## Start DATA FOR THIS TASK
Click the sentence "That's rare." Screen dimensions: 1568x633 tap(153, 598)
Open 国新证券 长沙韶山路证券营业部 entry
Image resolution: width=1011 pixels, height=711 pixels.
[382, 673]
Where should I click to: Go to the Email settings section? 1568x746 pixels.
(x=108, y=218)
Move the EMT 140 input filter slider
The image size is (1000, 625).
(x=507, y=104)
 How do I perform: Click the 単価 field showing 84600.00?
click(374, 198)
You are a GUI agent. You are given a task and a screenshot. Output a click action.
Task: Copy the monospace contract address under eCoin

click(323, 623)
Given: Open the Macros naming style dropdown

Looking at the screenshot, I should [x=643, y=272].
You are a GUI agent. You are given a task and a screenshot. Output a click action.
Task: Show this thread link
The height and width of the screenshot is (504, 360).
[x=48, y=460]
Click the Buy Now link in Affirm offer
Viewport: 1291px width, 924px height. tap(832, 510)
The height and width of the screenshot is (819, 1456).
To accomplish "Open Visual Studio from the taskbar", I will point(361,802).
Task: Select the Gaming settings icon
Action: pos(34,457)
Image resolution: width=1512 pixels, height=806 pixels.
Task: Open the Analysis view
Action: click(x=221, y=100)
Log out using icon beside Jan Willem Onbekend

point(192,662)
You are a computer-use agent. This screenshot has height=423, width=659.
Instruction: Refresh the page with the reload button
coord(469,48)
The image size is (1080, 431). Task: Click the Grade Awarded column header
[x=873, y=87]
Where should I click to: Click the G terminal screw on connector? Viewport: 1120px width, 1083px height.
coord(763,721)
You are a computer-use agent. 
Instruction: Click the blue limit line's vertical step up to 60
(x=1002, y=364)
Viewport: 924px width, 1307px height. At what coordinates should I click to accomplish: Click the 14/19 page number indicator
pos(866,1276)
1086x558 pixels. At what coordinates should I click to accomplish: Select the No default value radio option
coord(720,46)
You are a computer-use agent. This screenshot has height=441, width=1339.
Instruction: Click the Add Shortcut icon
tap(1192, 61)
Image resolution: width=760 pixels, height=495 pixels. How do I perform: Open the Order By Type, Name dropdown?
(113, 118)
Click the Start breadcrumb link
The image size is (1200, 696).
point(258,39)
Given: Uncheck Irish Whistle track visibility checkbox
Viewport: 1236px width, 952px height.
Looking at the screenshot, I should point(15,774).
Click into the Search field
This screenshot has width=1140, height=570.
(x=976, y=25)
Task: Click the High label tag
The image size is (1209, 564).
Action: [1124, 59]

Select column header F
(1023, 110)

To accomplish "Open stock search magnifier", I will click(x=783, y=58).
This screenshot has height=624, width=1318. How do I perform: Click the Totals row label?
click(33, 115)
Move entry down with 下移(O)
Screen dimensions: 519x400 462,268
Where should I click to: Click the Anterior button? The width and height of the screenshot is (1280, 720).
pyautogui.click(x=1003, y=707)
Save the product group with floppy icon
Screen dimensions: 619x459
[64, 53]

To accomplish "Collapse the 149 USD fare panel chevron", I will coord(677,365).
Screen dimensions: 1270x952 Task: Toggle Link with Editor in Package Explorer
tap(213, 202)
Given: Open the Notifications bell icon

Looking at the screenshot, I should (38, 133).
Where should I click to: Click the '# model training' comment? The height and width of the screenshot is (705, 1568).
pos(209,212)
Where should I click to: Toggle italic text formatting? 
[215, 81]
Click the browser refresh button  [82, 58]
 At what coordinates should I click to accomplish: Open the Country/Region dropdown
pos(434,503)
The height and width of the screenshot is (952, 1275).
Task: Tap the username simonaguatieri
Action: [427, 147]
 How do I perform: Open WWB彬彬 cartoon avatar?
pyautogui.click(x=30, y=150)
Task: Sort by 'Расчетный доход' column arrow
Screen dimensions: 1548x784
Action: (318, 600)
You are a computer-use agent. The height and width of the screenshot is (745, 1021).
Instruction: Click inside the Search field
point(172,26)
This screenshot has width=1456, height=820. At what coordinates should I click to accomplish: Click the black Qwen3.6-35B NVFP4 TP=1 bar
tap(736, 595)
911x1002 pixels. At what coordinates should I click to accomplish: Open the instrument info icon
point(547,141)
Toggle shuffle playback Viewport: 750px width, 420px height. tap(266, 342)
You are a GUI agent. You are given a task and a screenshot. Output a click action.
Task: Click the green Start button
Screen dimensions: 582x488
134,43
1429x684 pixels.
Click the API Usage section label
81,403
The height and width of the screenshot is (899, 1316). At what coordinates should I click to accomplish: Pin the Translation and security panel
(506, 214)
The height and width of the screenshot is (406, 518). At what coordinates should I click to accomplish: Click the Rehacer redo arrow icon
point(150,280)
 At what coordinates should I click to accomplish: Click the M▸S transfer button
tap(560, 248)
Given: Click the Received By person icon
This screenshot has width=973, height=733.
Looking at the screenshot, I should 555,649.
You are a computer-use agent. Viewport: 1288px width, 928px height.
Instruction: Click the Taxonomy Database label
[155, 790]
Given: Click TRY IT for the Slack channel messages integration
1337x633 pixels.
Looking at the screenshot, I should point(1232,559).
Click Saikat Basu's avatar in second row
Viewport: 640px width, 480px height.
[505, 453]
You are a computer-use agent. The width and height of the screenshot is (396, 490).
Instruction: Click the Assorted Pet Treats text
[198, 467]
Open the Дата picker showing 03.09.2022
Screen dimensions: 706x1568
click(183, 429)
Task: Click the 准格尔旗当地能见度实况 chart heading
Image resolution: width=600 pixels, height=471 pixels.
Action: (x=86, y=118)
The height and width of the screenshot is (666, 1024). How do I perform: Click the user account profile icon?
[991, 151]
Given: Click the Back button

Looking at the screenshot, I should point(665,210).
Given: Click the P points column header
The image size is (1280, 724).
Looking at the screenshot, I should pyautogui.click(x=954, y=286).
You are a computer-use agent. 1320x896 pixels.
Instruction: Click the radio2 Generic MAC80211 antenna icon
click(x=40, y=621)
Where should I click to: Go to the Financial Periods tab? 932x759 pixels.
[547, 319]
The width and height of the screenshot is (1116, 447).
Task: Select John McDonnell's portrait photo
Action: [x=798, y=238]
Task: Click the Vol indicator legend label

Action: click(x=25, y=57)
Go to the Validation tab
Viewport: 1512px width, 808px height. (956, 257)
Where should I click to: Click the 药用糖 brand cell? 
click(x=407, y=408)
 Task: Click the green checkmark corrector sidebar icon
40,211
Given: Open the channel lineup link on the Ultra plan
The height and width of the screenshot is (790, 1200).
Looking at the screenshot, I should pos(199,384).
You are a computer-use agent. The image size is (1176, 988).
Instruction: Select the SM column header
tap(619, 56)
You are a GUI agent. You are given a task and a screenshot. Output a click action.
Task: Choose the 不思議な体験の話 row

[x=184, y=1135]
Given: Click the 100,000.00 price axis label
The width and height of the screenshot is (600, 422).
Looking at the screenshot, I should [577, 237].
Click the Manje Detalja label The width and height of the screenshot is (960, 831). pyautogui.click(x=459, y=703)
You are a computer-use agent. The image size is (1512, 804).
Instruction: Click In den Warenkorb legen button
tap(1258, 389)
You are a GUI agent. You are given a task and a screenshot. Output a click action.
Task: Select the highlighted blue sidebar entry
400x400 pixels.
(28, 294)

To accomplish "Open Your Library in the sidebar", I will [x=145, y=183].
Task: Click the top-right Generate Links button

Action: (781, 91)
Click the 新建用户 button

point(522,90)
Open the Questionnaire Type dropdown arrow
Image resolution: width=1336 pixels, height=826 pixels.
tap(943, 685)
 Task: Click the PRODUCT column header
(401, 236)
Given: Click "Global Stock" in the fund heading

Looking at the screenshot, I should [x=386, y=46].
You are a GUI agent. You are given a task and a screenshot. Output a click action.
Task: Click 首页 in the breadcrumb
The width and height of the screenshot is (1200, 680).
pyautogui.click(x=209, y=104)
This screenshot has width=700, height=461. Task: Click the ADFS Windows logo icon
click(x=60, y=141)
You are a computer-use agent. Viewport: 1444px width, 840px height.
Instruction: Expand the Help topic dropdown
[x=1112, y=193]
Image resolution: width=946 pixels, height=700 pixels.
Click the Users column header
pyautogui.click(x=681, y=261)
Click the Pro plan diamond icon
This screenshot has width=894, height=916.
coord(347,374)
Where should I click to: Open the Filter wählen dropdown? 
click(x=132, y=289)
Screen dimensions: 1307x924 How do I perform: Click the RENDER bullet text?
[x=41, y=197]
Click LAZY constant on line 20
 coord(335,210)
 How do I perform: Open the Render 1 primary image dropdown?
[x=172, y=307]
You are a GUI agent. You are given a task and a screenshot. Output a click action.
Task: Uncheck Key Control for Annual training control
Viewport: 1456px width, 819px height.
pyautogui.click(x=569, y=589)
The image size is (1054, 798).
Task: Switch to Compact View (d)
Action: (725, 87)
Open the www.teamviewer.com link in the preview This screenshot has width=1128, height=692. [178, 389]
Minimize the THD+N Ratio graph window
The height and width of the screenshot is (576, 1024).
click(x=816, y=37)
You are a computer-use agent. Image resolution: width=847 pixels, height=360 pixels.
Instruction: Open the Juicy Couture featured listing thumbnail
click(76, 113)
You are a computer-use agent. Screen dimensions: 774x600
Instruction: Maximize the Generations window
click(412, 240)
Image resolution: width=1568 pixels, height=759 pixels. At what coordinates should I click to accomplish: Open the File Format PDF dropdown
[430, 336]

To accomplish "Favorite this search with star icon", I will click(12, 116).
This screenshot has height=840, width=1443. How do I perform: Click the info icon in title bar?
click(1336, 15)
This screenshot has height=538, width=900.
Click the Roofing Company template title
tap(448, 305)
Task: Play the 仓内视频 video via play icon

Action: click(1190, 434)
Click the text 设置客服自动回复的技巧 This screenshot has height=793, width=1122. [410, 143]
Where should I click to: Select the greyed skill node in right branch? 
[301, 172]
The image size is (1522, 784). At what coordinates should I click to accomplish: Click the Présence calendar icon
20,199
## End DATA FOR THIS TASK
REQUEST:
Copy out the items again verbatim, starting at the very beginning of the items and stopping after the line that contains "(x=108, y=218)".

THE COMPLETED TASK:
Click the sentence "That's rare." Screen dimensions: 1568x633 tap(153, 598)
Open 国新证券 长沙韶山路证券营业部 entry
Image resolution: width=1011 pixels, height=711 pixels.
[382, 673]
Where should I click to: Go to the Email settings section? 1568x746 pixels.
(x=108, y=218)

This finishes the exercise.